現代のハリウッド映画における「敵」は、テロリストから麻薬カルテルに移行しつつある。かくいう僕も麻薬カルテルものが大好きだ。ドラマで言うと『ブレイキング・バッド』を始めとして『ナルコス』、『オザークへようこそ』と傑作揃い。あのシュワちゃんなんて『ラストスタンド』、『サボタージュ』と2作連続で麻薬カルテルとぶつかっているし、 『ランボー』最新作は麻薬カルテルが相手という噂が立ってから、はや二年が経っている。

 

実はつい最近も僕は麻薬カルテルものの映画を2本観た。そして偶然にもどちらも主演がスコットという名の俳優だったのだ。スコット・アドキンススコット・イーストウッドである。どちらもこじんまりとした映画だが、光る部分のある作品で面白かった。

 

 

 

スコット・アドキンスvs麻薬カルテル/『バーニング・ブラッド

 

 

スコット・アドキンスといえばめちゃくちゃ動けるアクション俳優。

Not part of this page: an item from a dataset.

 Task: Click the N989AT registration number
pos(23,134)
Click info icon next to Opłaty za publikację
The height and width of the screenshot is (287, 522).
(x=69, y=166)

『ウルヴァリン:X-MEN ZERO』ではあの悪名高いデッドプールのスタントも担当している。『エクスペンダブルズ2』ではヴァン・ダムの右腕を演じ、あのジェイソン・ステイサムとバネとキレのある格闘を披露していたし、最近だと『ドクター・ストレンジ』でマッツ・ミケルセンの部下も演じていた。

 

本作では、開始早々アドキンスが麻薬カルテルの本拠地に単身殴りこみ。ベルトのバックルに仕込んだナイフ一つで武装した男たちを次々と殺していく。彼の身体能力が遺憾なく発揮されていて、めちゃくちゃ楽しい。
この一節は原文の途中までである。